L’affaire jugée le 12 janvier au tribunal correctionnel d’Angers met une nouvelle fois en lumière les limites du traitement judiciaire et administratif de la multirécidive étrangère. Un homme de 40 ans, de nationalité tunisienne et en situation irrégulière, a été condamné pour une série de vols à la roulotte commis en Maine-et-Loire. Absent à l’audience, le prévenu a été reconnu coupable de plus d’une centaine de vols et tentatives perpétrés en l’espace de quelques jours, avant de disparaître à nouveau dans la nature.
Entre le 3 et le 10 janvier 2024, l’individu a ciblé des véhicules stationnés à proximité des gares d’Angers puis de Cholet. Vitres brisées, portières fracturées, effets personnels dérobés : le mode opératoire était systématique. Selon les éléments exposés à l’audience, 103 victimes ont été recensées.

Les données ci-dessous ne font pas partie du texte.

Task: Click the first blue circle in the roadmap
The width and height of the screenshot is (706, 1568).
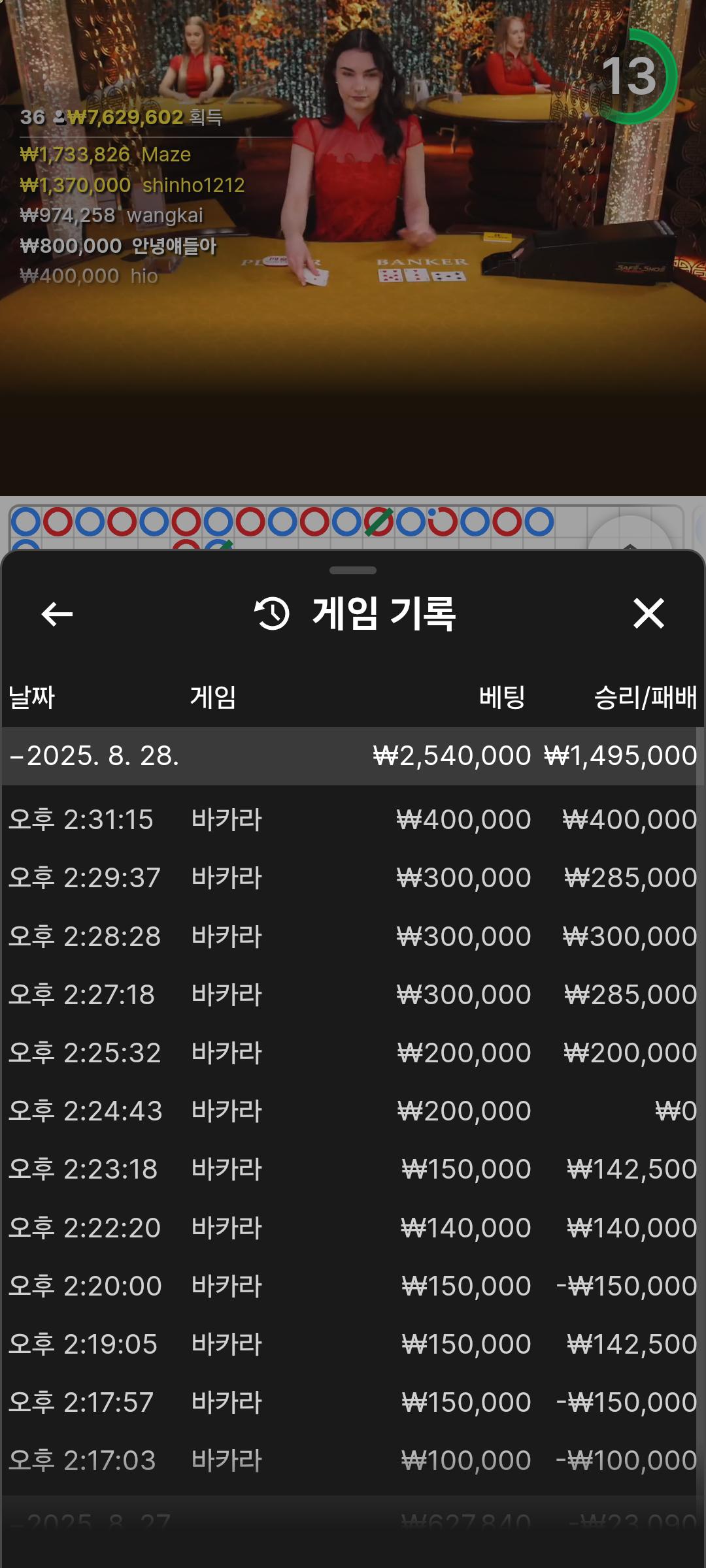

Quinze seulement se sont constituées parties civiles, la majorité ayant été indemnisée par leurs assurances sur présentation de facture.
Un parcours pénal marqué par la récidive
Le prévenu n’en était pas à sa première condamnation. Déjà poursuivi et sanctionné pour des faits similaires au Mans et à Brest, il avait été incarcéré au Mans avant d’être libéré en mars 2025. Jugé en son absence à Angers, il a été condamné à 18 mois de prison ferme : douze mois auxquels s’ajoute la révocation d’un sursis de six mois prononcé pour des faits antérieurs. Le tribunal a également prononcé une interdiction du territoire français ainsi qu’un mandat d’arrêt.
Cette condamnation intervient toutefois alors que l’intéressé ne s’est pas présenté à son procès et a disparu de la circulation depuis sa remise en liberté. L’écart entre la sévérité affichée de la peine et son exécution effective illustre les difficultés récurrentes à faire appliquer les décisions judiciaires dans ce type de dossier.
Un phénomène qui dépasse le cadre français
Ce cas n’est pas isolé. Comme nous le rappelions en avril 2024, l’Allemagne est confrontée à des situations comparables. En Basse-Saxe, 26 migrants multirécidivistes totalisaient à eux seuls 1 005 crimes et délits, selon le ministère de l’Intérieur du Land. Certains affichaient plus de 100 infractions à leur actif tout en demeurant sur le territoire, parfois sous des statuts administratifs précaires ou provisoires.
En France comme chez nos voisins allemands, la difficulté à expulser effectivement les étrangers multirécidivistes interroge l’efficacité de l’action publique. Mandats d’arrêt sans effet immédiat, interdictions de territoire peu appliquées, remises en liberté successives : lorsque la multirécidive se conjugue à l’irrégularité administrative, l’État peine à faire respecter ses propres décisions, au détriment de la sécurité des citoyens.